A note on the measurement of conditional discrimination.
Percent correct can lie; always dig into error patterns to see what really controls responding.
01Research in Context
What this study did
Blough (1980) wrote a short warning note. He said accuracy scores can trick us when we test conditional discrimination.
The paper has no new data. It is a think-piece that tells researchers to look deeper than percent correct.
What they found
The author showed that 80 % correct can hide two very different patterns. Kids might get every trial right except one type, or they might guess across all types.
Accuracy alone cannot tell which stimulus truly controls the learner’s choice. You need extra checks, like error-type plots or probe trials.
How this fits with other research
Iversen (2021) extends the warning. He says skip group averages and graph each learner’s accuracy alone. This makes the 1980 advice doable in daily practice.
Perez et al. (2020) give a live example. They blocked the correct picture and saw errors jump, even though overall accuracy stayed near 70 %. The 1980 note predicts exactly this trap.

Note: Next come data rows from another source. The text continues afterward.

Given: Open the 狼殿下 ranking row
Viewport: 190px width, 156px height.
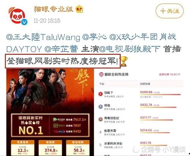Looking at the screenshot, I should click(x=140, y=94).
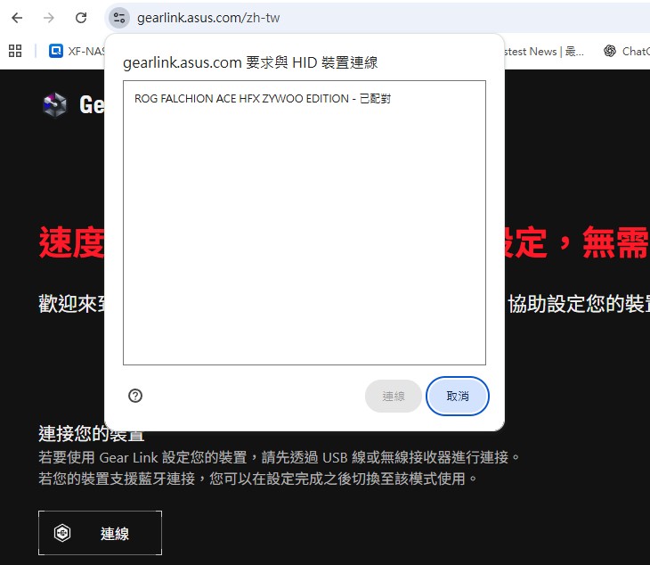Click the browser back arrow
650x565 pixels.
(17, 18)
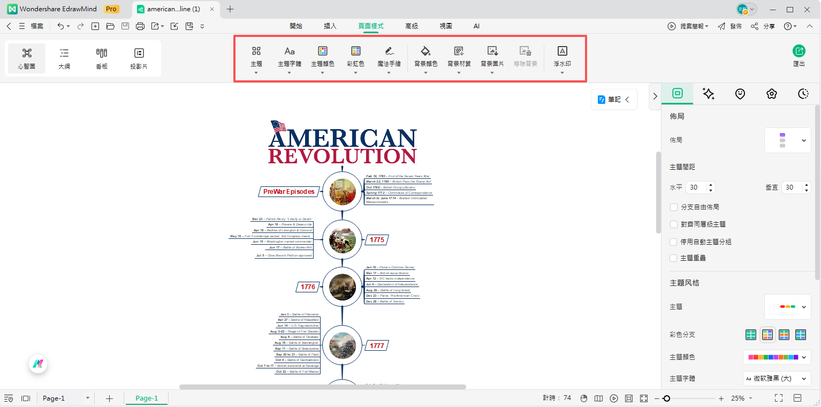Click the 分享 share button
The image size is (821, 407).
763,26
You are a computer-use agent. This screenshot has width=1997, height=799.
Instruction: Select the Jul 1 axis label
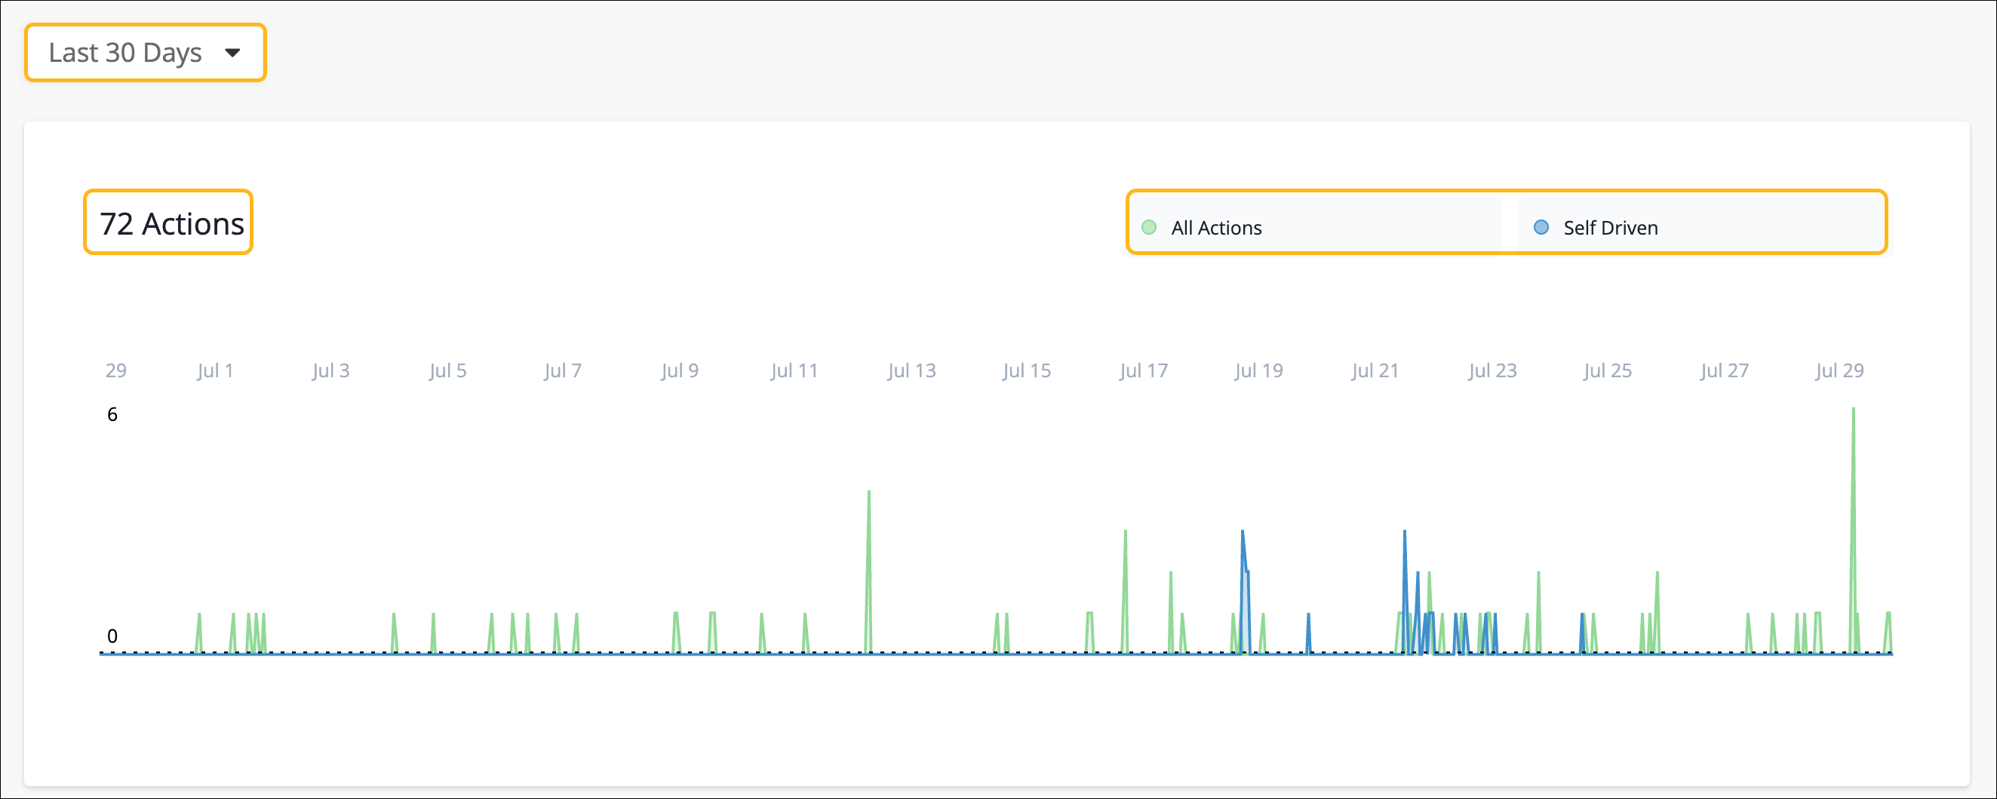coord(215,370)
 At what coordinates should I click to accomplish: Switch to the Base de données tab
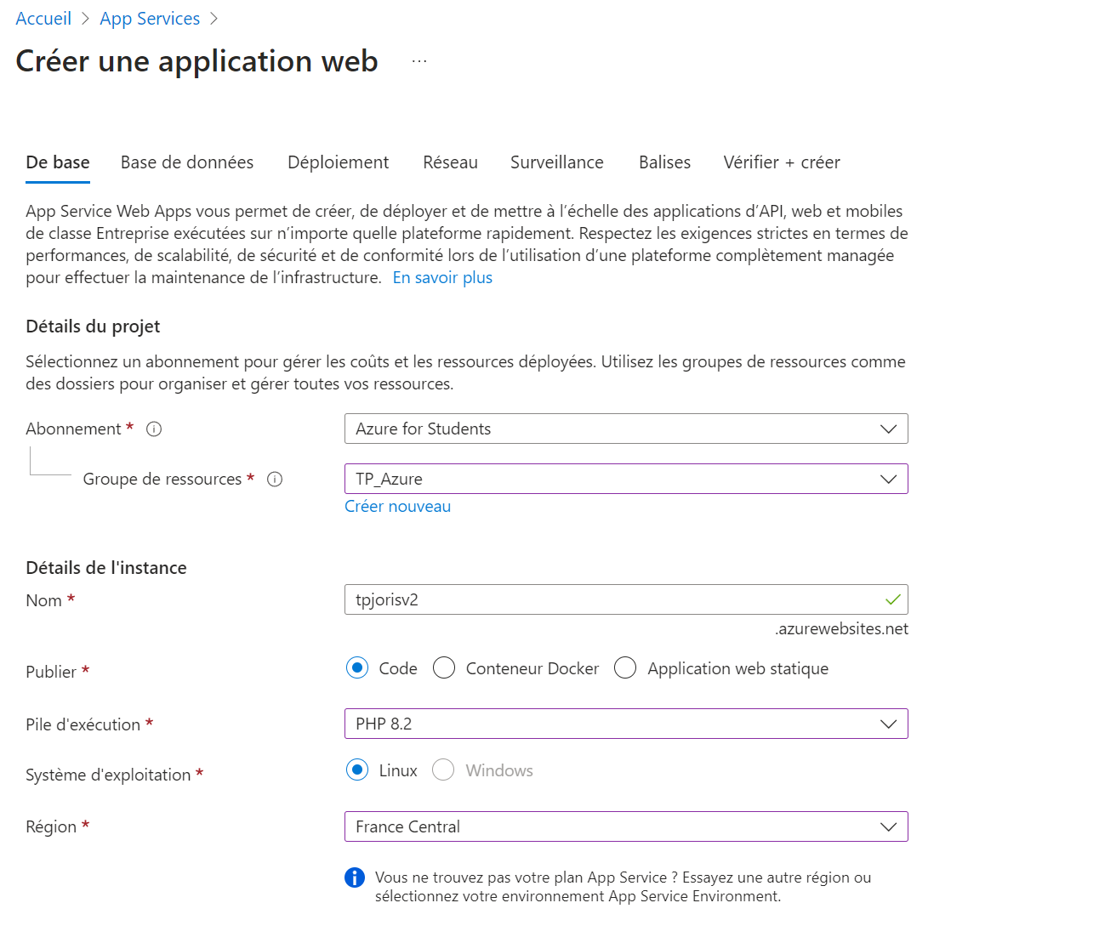coord(186,162)
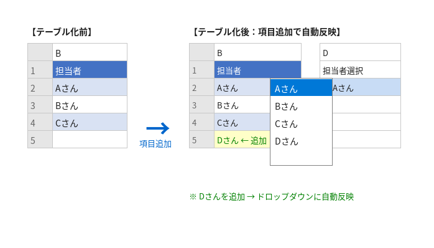Click the empty row 5 cell in left table
Image resolution: width=434 pixels, height=248 pixels.
tap(90, 139)
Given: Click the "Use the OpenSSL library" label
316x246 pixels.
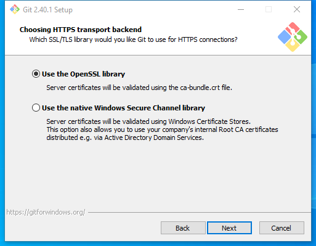Looking at the screenshot, I should coord(83,74).
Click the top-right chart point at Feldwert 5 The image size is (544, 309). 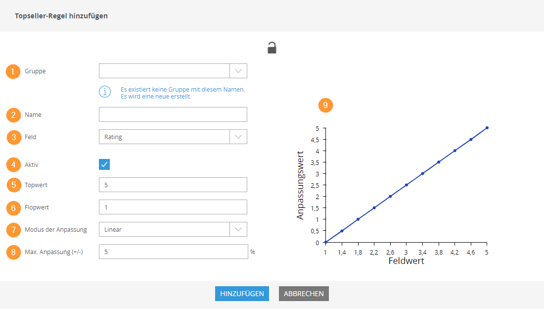pyautogui.click(x=487, y=128)
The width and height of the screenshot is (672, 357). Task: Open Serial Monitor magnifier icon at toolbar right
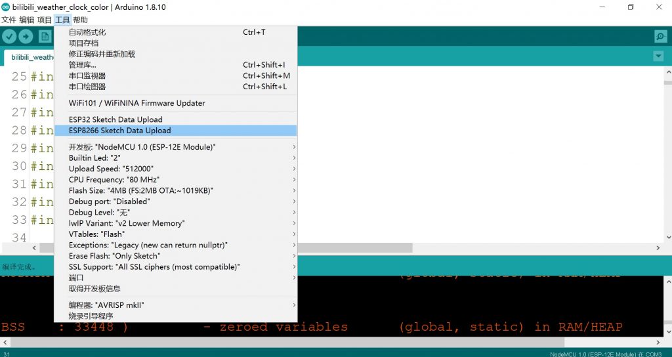(x=660, y=36)
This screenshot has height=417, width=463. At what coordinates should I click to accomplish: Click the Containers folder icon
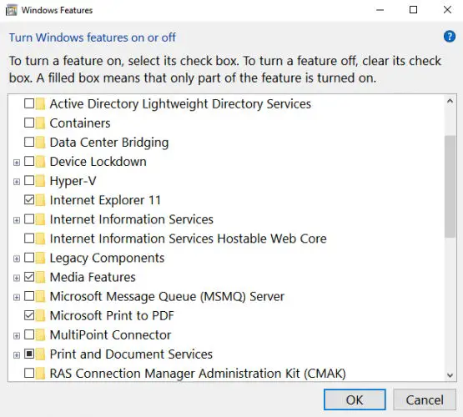pyautogui.click(x=40, y=123)
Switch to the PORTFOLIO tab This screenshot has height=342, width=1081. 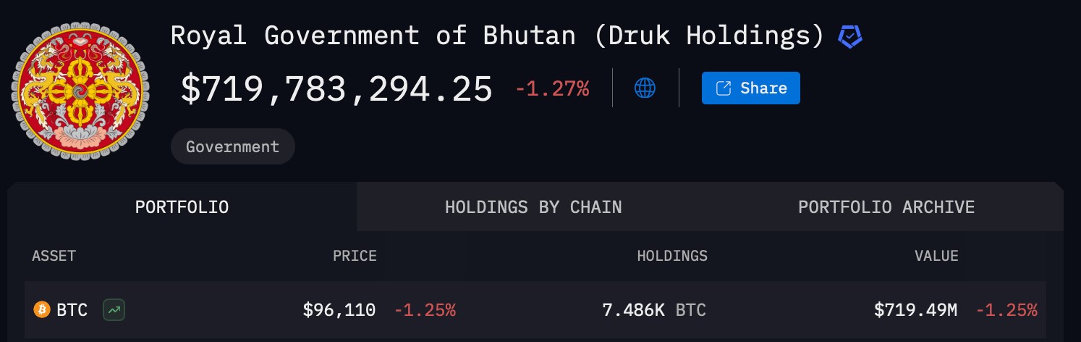click(x=182, y=207)
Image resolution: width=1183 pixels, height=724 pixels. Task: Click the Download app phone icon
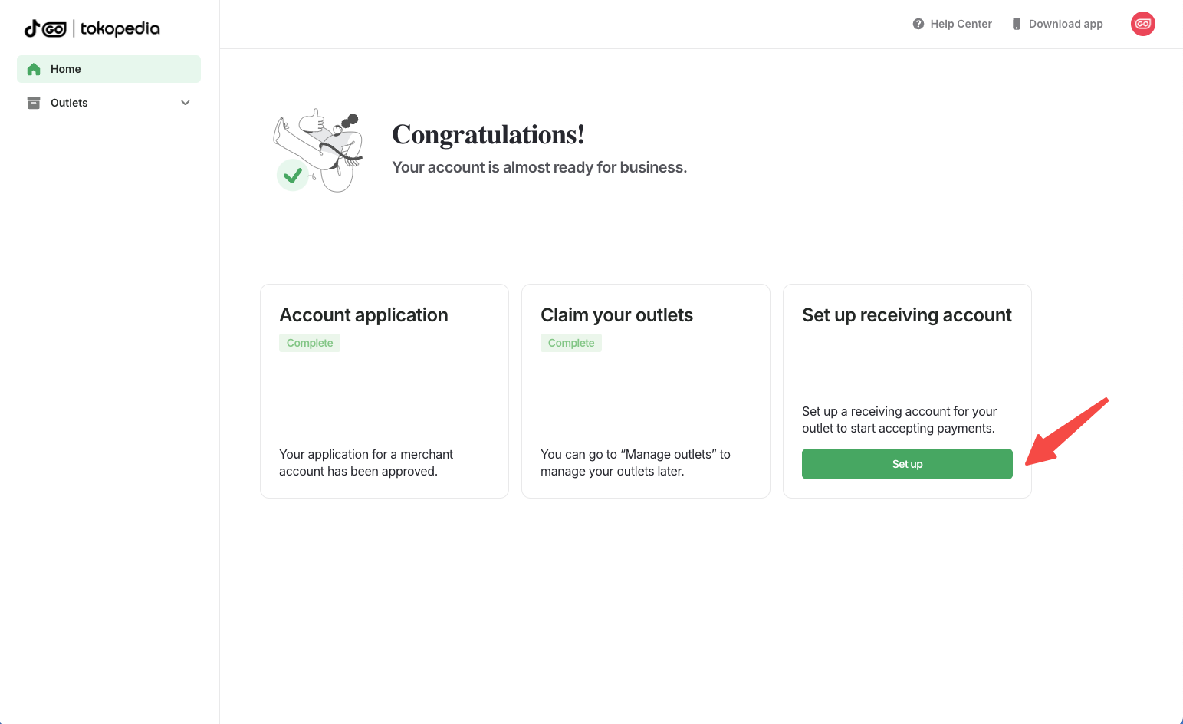[1017, 24]
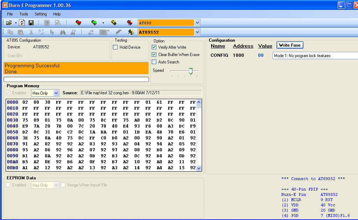Image resolution: width=358 pixels, height=220 pixels.
Task: Click the detect device icon beside AT89S52 box
Action: [x=131, y=32]
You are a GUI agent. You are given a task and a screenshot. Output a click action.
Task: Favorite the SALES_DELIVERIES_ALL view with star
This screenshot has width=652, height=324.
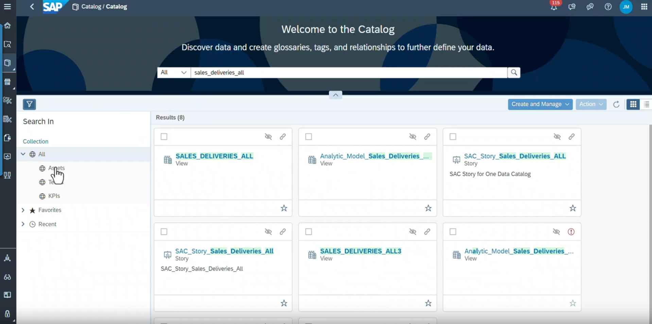click(284, 208)
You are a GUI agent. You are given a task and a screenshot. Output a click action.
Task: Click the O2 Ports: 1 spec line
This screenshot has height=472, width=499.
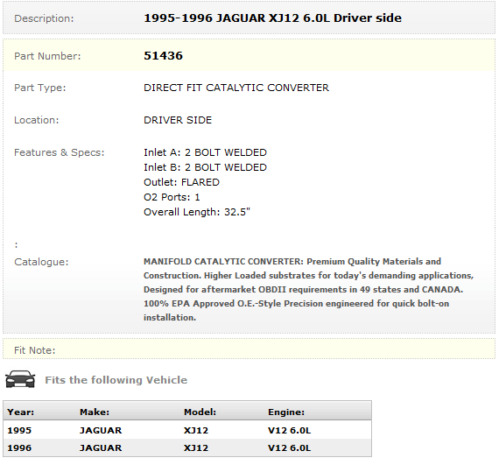pyautogui.click(x=172, y=197)
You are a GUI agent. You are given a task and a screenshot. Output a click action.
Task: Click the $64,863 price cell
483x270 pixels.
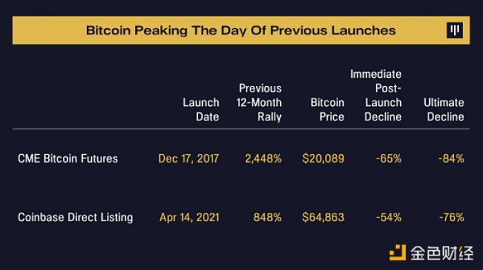point(323,218)
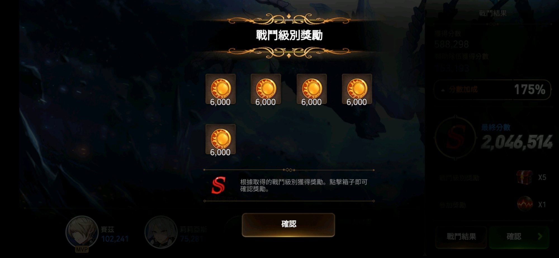Viewport: 559px width, 258px height.
Task: Tap the green chevron arrow on 確認
Action: tap(540, 236)
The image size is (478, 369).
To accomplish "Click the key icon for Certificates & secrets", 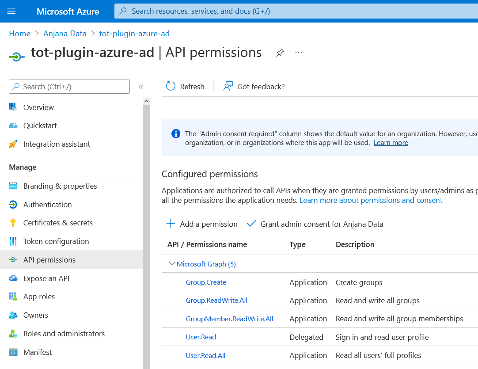I will (x=13, y=223).
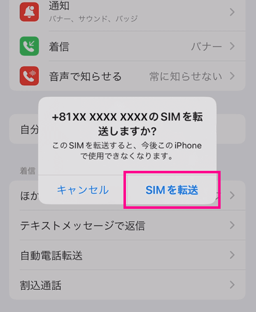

POLIDORNEVIN et al. (1963) looks like a clash but isn’t. Longer time-outs raised accuracy, so the authors trusted the score. Blough (1980) replies: check what the learner actually looked at before you celebrate.
Why it matters
Next time you run a matching-to-sample program, do not stop at “85 % today.” Break down errors by sample-comparison pair. Add a few probe trials with new pictures. If errors cluster on one type, stimulus control is narrow, not solid. Fix it before you move on.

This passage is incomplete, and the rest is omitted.